Por otro lado, el hecho de que estos civiles armados no fueran reprimidos por la Policía, sino que —por el contrario— coordinaran sus acciones, nos pone en un escenario en el que el Estado renuncia al ejercicio del monopolio de la violencia legítima, pues lo comparte con particulares en los que se apoya para controlar el orden público. Esto nos hace asumir que ese accionar lleva implícito garantías de impunidad en detrimento directo de la ya maltrecha institucionalidad estatal.
Este contexto profundiza el estado de anomia social en el que estamos inmersos y en el que los ciudadanos violan leyes de manera consciente, entre otras cosas, por la certeza de la ausencia de castigo o sanción efectiva, al asumirse como sujetos con derechos, pero sin obligaciones o, peor aun, consideran que por respetar algunas normas (pagar impuestos y salarios a sus trabajadores) pueden violar otras.
Otro aspecto a tener en cuenta es la preocupante interiorización que sectores de la sociedad colombiana han hecho de la matriz: amigo/enemigo (colombianos de bien/malos colombianos; ciudadanos/indígenas; los que producen/los vándalos) a la hora de resolver conflictos —especialmente políticos—, ya que perciben al contradictor político como enemigo personal. Lo que limita la democracia, pues la diferencia se castiga y se margina, nunca se integra.
En cierta forma, estas visiones en blanco y negro son promovidas por liderazgos políticos que —en medios y redes sociales— lanzan acusaciones y descalificaciones sin ninguna evidencia en contra de sus opositores, lo que no solo refuerza estereotipos, sino que precariza el debate político al privilegiar la emoción por sobre la razón, todo esto con la seguridad de que no habrá ninguna sanción.
Al final y como ya lo señalé en otra columna, en Colombia la violencia se configura como un medio para transformar, corregir o mantener determinado tipo de relaciones sociales y económicas. Es por esto que en nuestro país la violencia no desaparece, sino que se adapta continuamente a nuevas modalidades y contextos.
En resumen: “La sociedad colombiana se ha adaptado a la violencia que contra ella se ejerce, absorbiéndola e integrándola a sus estructuras, pasando de este modo a ser una variable activa de su ordenamiento social”.

*TAREA ASIGNADA*
Reescribe del fragmento sobre la violencia en Colombia todo lo que va desde "Este contexto profundiza" hasta "nunca se integra.", cambiando "contradictor político" por "adversario político". El material procede de una fuente distinta a la del fragmento.

*DATOS MOSTRADOS*
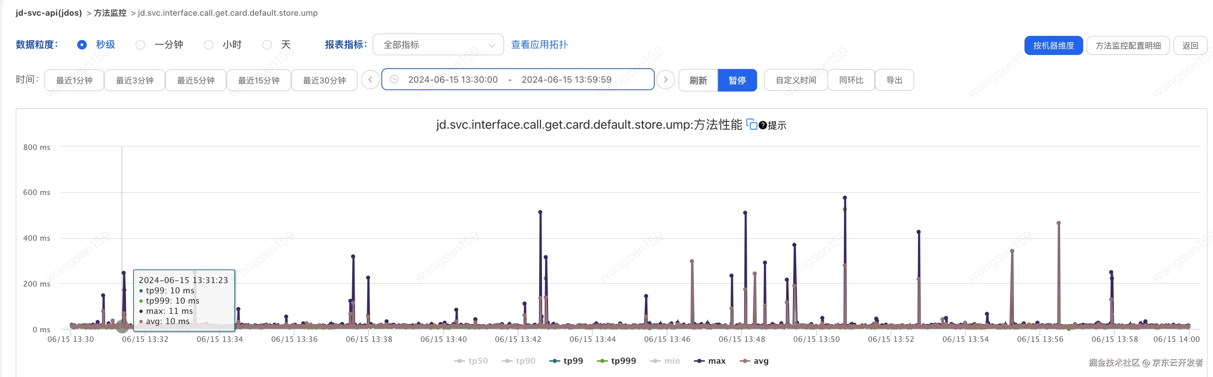Open the 自定义时间 custom time option
1213x377 pixels.
[x=796, y=80]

*RESPUESTA CORRECTA*
Este contexto profundiza el estado de anomia social en el que estamos inmersos y en el que los ciudadanos violan leyes de manera consciente, entre otras cosas, por la certeza de la ausencia de castigo o sanción efectiva, al asumirse como sujetos con derechos, pero sin obligaciones o, peor aun, consideran que por respetar algunas normas (pagar impuestos y salarios a sus trabajadores) pueden violar otras.
Otro aspecto a tener en cuenta es la preocupante interiorización que sectores de la sociedad colombiana han hecho de la matriz: amigo/enemigo (colombianos de bien/malos colombianos; ciudadanos/indígenas; los que producen/los vándalos) a la hora de resolver conflictos —especialmente políticos—, ya que perciben al adversario político como enemigo personal. Lo que limita la democracia, pues la diferencia se castiga y se margina, nunca se integra.